# Cable TV and Satellite



## cheri7 (Nov 24, 2009)

Hi everyone,

This might seem a little silly, but I was wondering what your experiences with Cable/Satellite TV are in the Chapala/Ajijic area. 

Our apartment comes with basic cable (no movie channels). However, some of the channels that I enjoy most (Discovery, and others) include voiceovers in Spanish. This leaves about 10 or so channels that we can watch in English.

I was wondering if the Dish Network satellite TV will be the same with the voiceovers, or whether there's a way to set it to English. We were considering getting a dish in order to add HBO and possibly more English channels, so I'd love to hear your experiences.

Thanks!


----------



## RVGRINGO (May 16, 2007)

Find the instruction book for your TV and see if it is "SAP Capable". That will get you the Discovery channel (39) and a few others in English.

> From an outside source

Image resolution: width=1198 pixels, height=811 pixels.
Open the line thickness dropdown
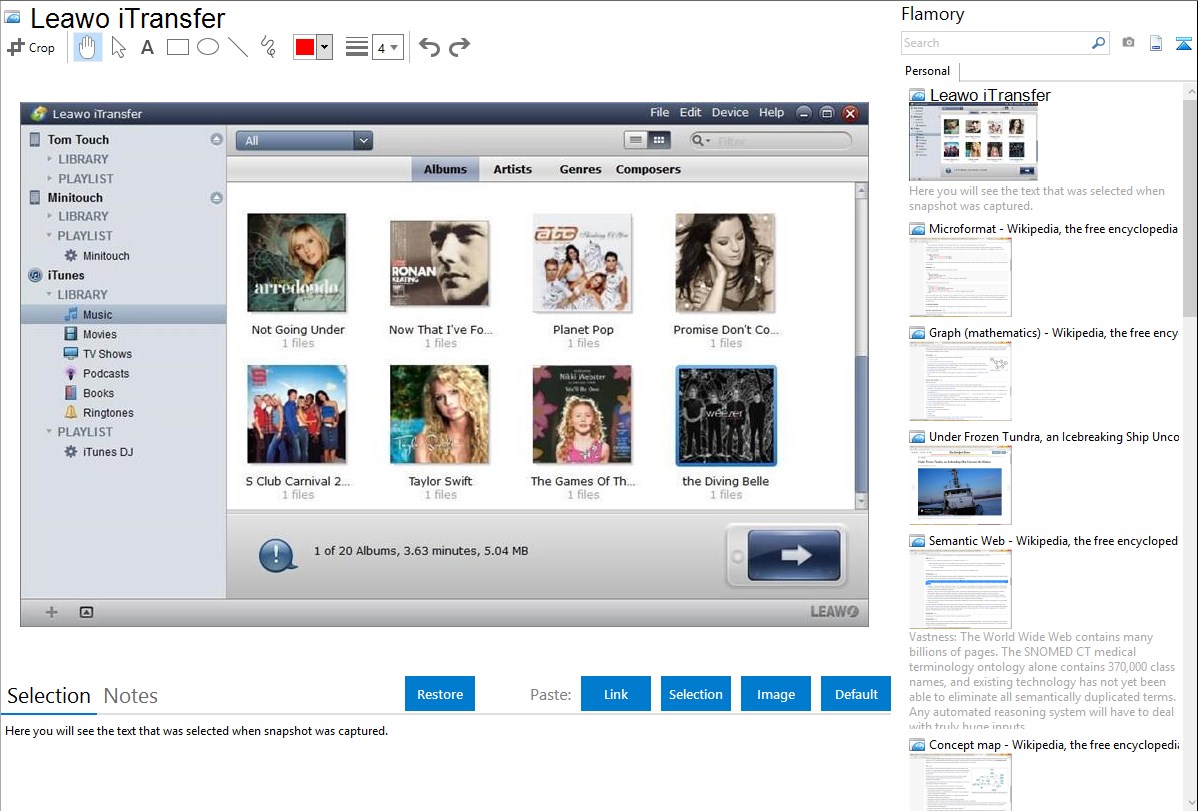pyautogui.click(x=388, y=47)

There are several movie channels available in the 50s channel range, with movies in English; sometimes in other languages. 68-71 are English, as is 47, etc. We've had basic cable for years and our TV is SAP capable. The History Channel used to have SAP (secondary audio programming), but it no longer is available in English. Of course, CNN is in English on 42, but the sound has been a little scratchy for a couple of months and Telecable seems not to care.


----------



## cheri7 (Nov 24, 2009)

Thanks RV ******! That did the trick... it didn't even occur to me to try to change the language... lol


----------